Senior Yahoo executives will deliver an autumn update tomorrow on the company's strategy, but they are expected to give more details of the technical development of Yahoo's platform rather than address any financial concerns.
Analysts say that, at these levels, Yahoo should be at least buying back its stock to help boost the share price.
"It has been more than a month and we've yet to see more aggressive activity such as an an accelerated buyback, including a Dutch tender offer [within a given price range], which is now a more plausible possibility," says Scott Kessler, IT analyst at Standard & Poor's equity research.
Mr Icahn, the billionaire activist investor, has yet to make any visible impact as a board member, but Wall Street would welcome restructuring to reduce Yahoo's cost base and the divesting of its Asian assets to generate cash.

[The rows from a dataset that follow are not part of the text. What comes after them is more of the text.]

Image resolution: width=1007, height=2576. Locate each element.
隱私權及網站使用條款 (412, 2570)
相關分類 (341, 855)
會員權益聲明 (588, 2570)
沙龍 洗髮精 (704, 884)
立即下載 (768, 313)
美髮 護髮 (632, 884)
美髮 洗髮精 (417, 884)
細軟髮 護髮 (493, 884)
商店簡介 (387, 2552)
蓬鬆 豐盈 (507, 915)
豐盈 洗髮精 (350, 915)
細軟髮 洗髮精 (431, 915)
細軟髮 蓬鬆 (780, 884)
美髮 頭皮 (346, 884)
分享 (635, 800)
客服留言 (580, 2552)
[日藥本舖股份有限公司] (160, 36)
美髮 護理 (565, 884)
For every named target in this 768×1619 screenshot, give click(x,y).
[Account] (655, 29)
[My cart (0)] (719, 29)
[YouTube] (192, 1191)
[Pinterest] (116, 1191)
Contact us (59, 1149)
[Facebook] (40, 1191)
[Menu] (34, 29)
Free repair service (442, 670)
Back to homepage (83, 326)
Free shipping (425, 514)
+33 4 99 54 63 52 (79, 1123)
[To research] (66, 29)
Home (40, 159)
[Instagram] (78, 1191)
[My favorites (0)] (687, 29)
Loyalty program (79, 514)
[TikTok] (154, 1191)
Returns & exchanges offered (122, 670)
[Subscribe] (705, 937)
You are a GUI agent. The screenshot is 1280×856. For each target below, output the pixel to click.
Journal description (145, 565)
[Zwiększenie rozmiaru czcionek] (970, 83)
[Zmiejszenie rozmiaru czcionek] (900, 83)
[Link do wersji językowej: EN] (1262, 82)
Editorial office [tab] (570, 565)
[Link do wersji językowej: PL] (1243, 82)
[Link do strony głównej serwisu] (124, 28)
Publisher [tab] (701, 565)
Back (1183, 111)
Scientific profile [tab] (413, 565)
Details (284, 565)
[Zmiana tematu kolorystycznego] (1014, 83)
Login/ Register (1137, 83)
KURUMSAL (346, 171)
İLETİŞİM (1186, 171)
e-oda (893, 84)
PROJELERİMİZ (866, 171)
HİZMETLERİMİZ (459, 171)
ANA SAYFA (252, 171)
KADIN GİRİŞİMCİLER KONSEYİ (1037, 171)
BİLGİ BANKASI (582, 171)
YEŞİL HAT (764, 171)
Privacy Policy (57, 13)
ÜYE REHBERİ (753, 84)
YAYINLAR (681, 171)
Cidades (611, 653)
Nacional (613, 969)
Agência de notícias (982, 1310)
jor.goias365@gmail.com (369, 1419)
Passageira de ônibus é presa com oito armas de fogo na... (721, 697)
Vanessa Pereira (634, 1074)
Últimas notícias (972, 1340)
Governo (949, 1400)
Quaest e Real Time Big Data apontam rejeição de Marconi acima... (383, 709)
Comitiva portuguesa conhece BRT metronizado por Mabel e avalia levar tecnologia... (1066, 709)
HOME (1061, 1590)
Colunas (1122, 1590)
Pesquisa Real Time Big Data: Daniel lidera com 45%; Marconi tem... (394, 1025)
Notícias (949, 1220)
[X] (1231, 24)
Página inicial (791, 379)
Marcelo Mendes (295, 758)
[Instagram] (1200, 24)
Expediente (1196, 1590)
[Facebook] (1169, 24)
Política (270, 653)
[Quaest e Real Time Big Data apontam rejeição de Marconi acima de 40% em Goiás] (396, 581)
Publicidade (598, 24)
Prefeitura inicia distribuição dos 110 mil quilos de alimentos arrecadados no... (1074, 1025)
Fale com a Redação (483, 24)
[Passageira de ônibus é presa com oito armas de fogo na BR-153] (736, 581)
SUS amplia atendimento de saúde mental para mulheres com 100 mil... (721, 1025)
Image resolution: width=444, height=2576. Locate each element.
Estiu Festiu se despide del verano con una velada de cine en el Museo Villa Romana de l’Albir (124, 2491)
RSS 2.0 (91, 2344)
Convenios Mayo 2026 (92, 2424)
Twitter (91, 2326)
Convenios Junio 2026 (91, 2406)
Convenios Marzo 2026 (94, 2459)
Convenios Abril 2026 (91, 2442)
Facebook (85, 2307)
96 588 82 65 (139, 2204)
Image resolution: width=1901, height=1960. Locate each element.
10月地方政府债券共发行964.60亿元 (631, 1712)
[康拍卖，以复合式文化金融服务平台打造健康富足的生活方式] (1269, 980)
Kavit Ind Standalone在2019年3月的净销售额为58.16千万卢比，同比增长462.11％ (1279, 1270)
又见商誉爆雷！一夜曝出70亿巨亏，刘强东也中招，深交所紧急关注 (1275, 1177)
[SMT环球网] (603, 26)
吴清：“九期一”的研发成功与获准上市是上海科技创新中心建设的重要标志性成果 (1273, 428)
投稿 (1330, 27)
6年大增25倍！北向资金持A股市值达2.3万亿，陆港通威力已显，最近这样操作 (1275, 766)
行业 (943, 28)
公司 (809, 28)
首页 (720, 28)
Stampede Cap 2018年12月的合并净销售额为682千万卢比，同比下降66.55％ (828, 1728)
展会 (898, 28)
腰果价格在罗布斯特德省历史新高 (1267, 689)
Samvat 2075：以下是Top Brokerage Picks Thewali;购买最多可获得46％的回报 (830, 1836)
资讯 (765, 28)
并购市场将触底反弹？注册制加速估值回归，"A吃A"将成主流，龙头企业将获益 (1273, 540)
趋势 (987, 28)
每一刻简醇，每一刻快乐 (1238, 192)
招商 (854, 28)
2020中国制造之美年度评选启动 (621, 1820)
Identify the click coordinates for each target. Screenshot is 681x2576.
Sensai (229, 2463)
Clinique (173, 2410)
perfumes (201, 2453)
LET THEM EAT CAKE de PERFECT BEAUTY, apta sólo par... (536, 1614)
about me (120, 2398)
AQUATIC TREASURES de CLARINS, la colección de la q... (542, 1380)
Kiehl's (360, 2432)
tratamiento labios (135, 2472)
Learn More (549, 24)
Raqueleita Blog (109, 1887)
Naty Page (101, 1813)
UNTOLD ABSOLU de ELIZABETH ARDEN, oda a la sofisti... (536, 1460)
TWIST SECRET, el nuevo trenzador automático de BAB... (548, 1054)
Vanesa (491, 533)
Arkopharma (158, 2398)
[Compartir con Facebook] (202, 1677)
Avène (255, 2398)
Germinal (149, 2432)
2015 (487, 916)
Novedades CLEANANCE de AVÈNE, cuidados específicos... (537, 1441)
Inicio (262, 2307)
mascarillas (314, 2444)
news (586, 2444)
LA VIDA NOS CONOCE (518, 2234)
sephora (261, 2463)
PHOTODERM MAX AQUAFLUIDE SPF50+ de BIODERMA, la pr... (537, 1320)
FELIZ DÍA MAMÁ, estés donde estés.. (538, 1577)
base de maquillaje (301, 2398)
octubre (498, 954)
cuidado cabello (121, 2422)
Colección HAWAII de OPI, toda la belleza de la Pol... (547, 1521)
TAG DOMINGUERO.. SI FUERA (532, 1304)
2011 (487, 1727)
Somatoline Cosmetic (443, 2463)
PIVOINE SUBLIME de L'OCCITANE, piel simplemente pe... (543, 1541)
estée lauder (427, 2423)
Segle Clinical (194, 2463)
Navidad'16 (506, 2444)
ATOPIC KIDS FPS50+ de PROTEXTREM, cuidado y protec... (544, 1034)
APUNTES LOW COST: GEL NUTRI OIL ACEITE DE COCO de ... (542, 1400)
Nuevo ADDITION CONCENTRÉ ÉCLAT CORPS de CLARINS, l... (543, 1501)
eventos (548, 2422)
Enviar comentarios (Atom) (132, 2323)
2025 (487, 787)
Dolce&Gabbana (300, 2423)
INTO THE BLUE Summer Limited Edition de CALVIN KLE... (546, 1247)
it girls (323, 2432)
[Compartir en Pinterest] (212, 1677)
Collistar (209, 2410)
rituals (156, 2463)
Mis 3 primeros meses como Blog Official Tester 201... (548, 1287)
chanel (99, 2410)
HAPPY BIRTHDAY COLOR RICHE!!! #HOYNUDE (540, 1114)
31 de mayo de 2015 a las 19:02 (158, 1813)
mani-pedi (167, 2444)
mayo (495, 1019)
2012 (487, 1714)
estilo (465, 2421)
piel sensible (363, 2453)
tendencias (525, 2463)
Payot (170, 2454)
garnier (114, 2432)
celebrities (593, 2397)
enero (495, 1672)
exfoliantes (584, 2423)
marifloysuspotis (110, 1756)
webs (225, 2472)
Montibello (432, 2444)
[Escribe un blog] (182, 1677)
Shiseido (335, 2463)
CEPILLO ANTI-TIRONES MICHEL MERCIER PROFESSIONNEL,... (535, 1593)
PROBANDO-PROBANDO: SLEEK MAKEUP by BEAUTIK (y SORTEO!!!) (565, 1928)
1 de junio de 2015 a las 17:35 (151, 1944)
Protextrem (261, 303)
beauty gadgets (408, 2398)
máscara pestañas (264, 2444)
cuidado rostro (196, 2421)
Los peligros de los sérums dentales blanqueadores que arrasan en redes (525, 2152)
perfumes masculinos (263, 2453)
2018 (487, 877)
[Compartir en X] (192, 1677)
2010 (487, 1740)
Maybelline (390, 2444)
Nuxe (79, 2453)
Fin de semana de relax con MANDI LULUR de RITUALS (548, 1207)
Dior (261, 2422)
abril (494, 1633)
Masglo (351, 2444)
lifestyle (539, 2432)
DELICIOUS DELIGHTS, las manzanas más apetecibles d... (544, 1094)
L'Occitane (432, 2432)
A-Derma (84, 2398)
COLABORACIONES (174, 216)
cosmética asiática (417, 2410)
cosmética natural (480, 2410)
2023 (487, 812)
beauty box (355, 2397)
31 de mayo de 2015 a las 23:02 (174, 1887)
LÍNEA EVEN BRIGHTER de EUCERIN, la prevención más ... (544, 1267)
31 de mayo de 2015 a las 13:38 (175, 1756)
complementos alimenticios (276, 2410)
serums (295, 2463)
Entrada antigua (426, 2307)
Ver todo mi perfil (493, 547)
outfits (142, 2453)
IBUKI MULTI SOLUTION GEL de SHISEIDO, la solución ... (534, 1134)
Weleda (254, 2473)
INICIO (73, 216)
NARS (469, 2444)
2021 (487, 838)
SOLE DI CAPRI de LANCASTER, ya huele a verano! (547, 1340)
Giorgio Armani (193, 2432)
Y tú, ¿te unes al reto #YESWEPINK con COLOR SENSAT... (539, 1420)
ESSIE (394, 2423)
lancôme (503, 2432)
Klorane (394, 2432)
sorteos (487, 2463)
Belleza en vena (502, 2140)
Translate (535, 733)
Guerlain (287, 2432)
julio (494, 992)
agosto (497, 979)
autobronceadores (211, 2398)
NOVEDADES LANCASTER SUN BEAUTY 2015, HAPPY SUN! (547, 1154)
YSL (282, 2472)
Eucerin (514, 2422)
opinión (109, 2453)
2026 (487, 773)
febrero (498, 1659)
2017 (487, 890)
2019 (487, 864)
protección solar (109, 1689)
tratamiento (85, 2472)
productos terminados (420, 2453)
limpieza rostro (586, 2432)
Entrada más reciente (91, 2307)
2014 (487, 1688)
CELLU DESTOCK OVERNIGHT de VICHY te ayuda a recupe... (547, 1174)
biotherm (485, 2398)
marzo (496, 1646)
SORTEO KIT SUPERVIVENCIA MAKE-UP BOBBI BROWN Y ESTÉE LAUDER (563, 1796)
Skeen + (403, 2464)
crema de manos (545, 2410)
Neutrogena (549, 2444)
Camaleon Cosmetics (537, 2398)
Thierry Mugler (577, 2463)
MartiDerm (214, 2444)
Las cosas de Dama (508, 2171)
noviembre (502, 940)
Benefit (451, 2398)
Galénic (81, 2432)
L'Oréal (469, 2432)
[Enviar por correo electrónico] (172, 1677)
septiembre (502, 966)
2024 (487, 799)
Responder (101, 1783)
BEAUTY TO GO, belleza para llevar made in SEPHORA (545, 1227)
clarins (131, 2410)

Yahoo is keen to emphasise its software initiatives such as its Amp advertising platform and the Yahoo Open Strategy (Yos), both announced in April.
Amp will begin to help Yahoo's newspaper partners field ads more efficiently from this quarter and Yos will help Yahoo combat the threat from social networks. But neither will have an impact on the bottom line in the near future.
The company does appear to have stemmed the exodus of key executives. Although it announced the expected departure yesterday of David Karnstedt, a seven-year veteran and senior vice-president of US sales, it also introduced Joanne Bradford, a former Microsoft executive, as senior vice-president, US Revenue and Market Development.
For Jerry Yang, chief executive, the pressure on his position has been temporarily relieved following the annual meeting, but he could come under fire again next month if Yahoo announces lacklustre third-quarter earnings.
"People are getting very tired of the same old refrain of Yahoo saying they are focused on shareholder value," says Mr Kessler.